Fotografía cedida por Casa Presidencial de Honduras que muestra al presidente, Nasry 'Tito' Asfura (c) durante el primer Consejo de Ministros este martes, en Tegucigalpa (Honduras). EFE/ Casa Presidencial de Honduras

Nexo con EE.UU. y reforma del Estado marcan el primer mes del Gobierno de Asfura en Honduras

Por Anny Castro | 

Tegucigalpa (EFE).- El presidente de Honduras, Nasry ‘Tito’ Asfura, cumple este viernes un mes en el poder con una gestión marcada por el fortalecimiento de la relación con Estados Unidos, el avance de una reestructuración del aparato estatal y el intento de recuperar la confianza del capital extranjero mediante el retorno a mecanismos de arbitraje.

Desde su investidura el pasado 27 de enero Asfura, un empresario de la construcción de origen palestino, impulsa un plan de reordenamiento que contempla la fusión o el cierre de instituciones para recortar el gasto corriente y liberar recursos para la inversión.

El primer mes del Ejecutivo ha estado marcado por la sintonía con el presidente de Estados Unidos, Donald Trump, quien respaldó públicamente la campaña de Asfura en las elecciones generales del 30 de noviembre de 2025.

Esa buena relación con Trump se ratificó el 7 de febrero en un encuentro en Mar-a-Lago, que, según el Gobierno hondureño, buscó relanzar la agenda bilateral de comercio e inversiones.

En materia económica, Asfura prevé oficializar el 6 de marzo próximo la reincorporación de Honduras al Centro Internacional de Arreglo de Diferencias Relativas a Inversiones (CIADI), decisión que revierte la salida ordenada en 2024 por el Gobierno anterior de la izquierdista Xiomara Castro y que busca contener la fuga de capital extranjero.

El secretario del Consejo Hondureño de la Empresa Privada (Cohep), Daniel Fortín, aplaudió la medida y señaló a EFE que el país necesita métodos alternos para resolver conflictos de forma «más expedita».

Una mayor «dependencia» de Honduras 

El analista hondureño Graco Pérez dijo a EFE que, si bien esa cercanía abre oportunidades, también aumenta la «dependencia» de Tegucigalpa hacia Washington, sin que por ahora se perciban «acciones determinantes» con resultados tangibles para el país centroamericano.

Honduras Asfura
Fotografía que muestra al presidente de Honduras, Nasry ‘Tito’ Asfura (c-arriba) durante el primer Consejo de Ministros este martes, en Tegucigalpa (Honduras). EFE/ Casa Presidencial de Honduras

Pérez señaló que Asfura carece de una «política exterior diseñada», destacando que el presidente, al mantener los vínculos con China, aún no ha concretado su promesa de retomar los lazos con Taiwán, una decisión que a su juicio sería lo «conveniente» para sectores como el camaronero, afectado tras la ruptura con la isla en 2023.

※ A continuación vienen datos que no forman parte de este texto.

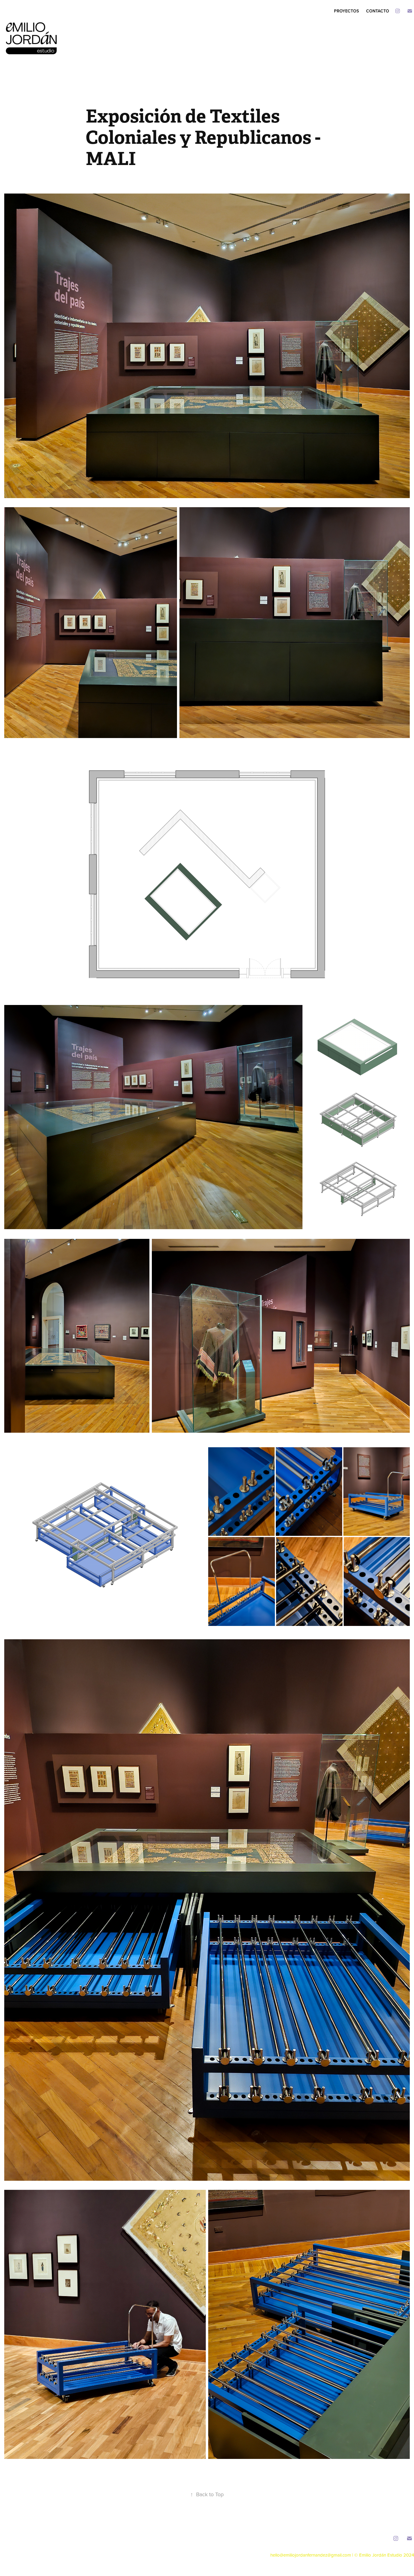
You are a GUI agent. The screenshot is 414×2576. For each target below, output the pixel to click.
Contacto (377, 11)
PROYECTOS (346, 11)
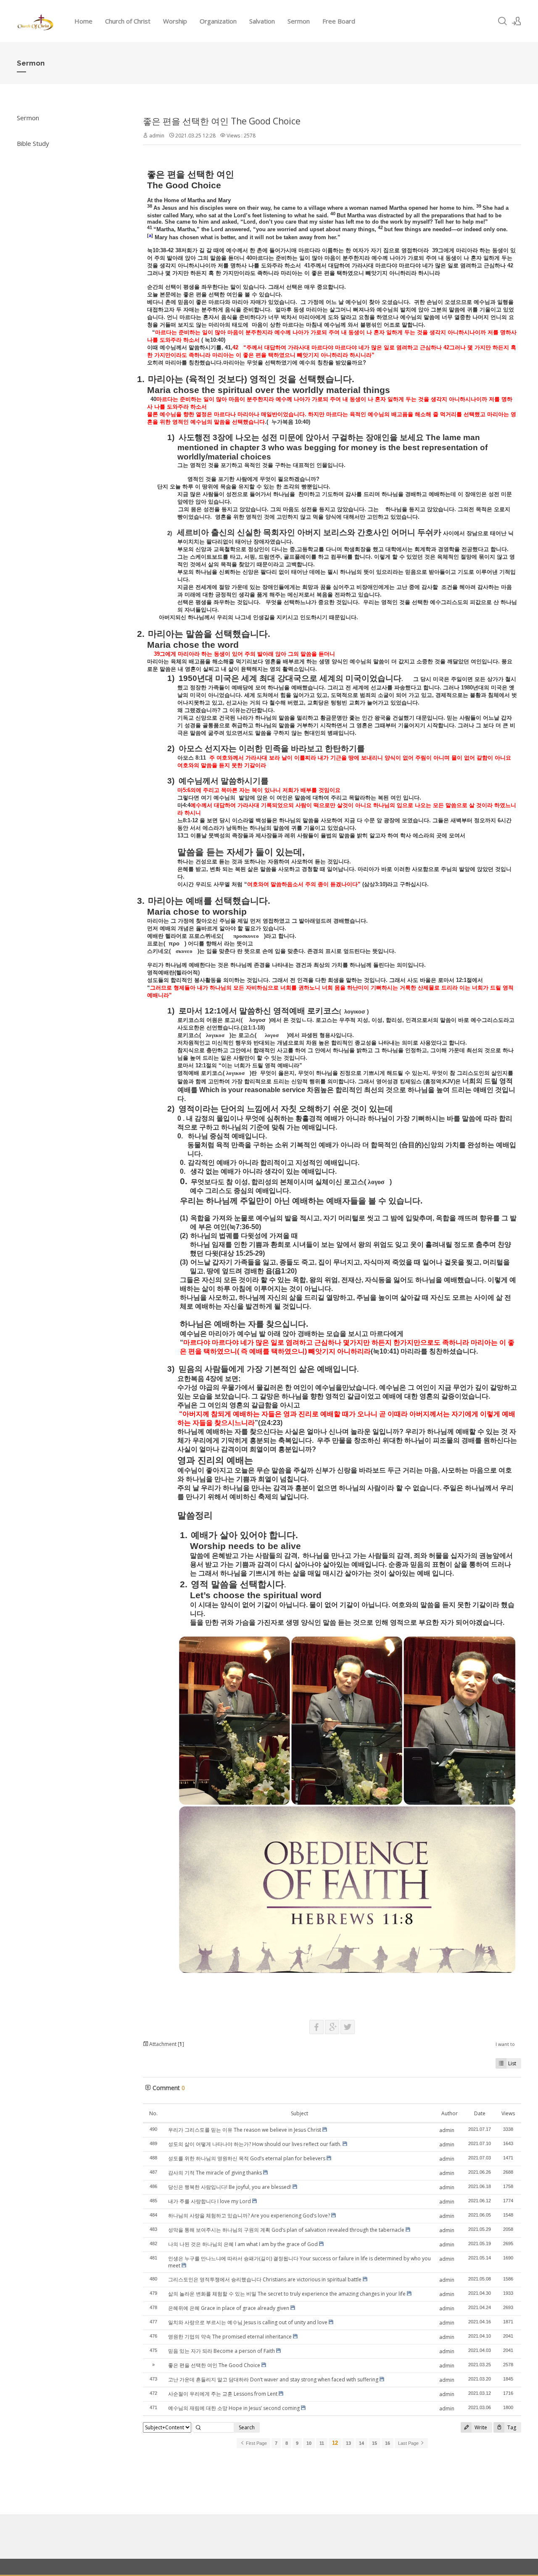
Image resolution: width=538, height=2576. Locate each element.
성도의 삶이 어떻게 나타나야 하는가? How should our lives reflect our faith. (254, 2144)
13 (348, 2443)
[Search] (502, 21)
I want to (505, 2044)
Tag (511, 2427)
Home (83, 21)
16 (387, 2443)
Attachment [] (166, 2044)
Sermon (298, 21)
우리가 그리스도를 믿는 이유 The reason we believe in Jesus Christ (244, 2129)
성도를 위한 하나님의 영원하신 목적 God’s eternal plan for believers (246, 2158)
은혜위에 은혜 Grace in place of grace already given (228, 2308)
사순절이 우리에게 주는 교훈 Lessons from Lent (222, 2393)
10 (308, 2443)
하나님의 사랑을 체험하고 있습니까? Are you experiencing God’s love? (249, 2215)
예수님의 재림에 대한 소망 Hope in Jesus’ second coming (234, 2408)
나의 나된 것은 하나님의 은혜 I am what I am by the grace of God (243, 2244)
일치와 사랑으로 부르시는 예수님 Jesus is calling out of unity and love (247, 2322)
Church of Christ (127, 21)
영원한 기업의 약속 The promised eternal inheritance (230, 2336)
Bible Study (33, 143)
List (512, 2063)
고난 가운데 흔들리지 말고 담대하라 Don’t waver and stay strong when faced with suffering (273, 2379)
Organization (218, 21)
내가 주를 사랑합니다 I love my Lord (209, 2201)
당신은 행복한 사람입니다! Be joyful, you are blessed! (229, 2187)
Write (480, 2427)
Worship (175, 21)
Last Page (409, 2443)
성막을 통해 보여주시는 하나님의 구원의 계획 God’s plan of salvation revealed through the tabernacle (286, 2229)
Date (479, 2113)
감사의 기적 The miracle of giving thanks (215, 2172)
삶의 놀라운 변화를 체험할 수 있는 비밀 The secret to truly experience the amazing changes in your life (287, 2293)
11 (321, 2443)
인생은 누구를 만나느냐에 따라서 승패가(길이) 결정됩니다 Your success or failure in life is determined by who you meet (299, 2262)
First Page (256, 2443)
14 (361, 2443)
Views (508, 2113)
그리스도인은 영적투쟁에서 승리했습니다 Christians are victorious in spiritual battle (264, 2279)
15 (374, 2443)
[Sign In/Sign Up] (516, 21)
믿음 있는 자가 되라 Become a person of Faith (221, 2350)
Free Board (338, 21)
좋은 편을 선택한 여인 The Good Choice (222, 121)
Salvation (262, 21)
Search (247, 2427)
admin (156, 135)
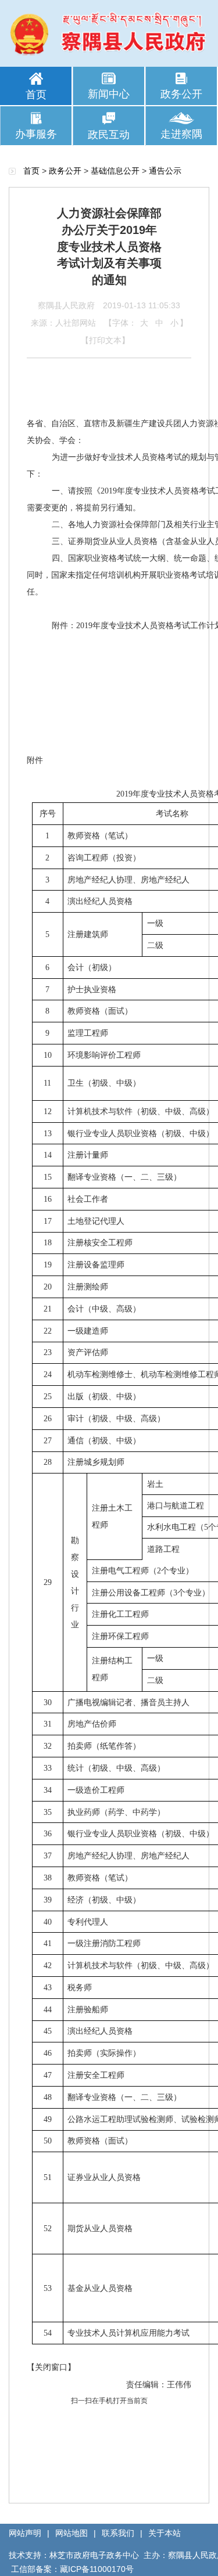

El analista espera que el panorama se aclare el próximo 7 de marzo en Miami, durante la cumbre regional convocada por Trump, donde prevé que EE.UU. trace «líneas rojas» sobre la influencia de Pekín en la región.

Control del Parlamento pero asfixiado por demandas

El primer mes de la gestión de Asfura ha estado consolidado por una alianza legislativa entre el oficialista Partido Nacional y el Partido Liberal que ha facilitado la aprobación de decretos del Ejecutivo, y que deja al izquierdista Libertad y Refundación (Libre), que gobernó hasta enero pasado, relegado a segunda fuerza de oposición.

Este respaldo político contrasta con la fragilidad de las arcas públicas, lastradas por una crisis de liquidez ante múltiples embargos judiciales y una millonaria deuda heredada.

El Gobierno ha visto drenados más 147,1 millones de dólares a causa de demandas y embargos que afectan la caja única del Estado, según la Secretaría de Finanzas, a lo que se suma una deuda flotante de 905,7 millones de dólares que limita la capacidad del Gobierno para financiar proyectos de inversión y desarrollo.  

Fortín atribuyó este desfase financiero a la ausencia de una transición ordenada entre el Gobierno saliente y el entrante, y propuso la implementación de una carrera de servicio civil basada en la meritocracia como vía para dirimir estos conflictos laborales.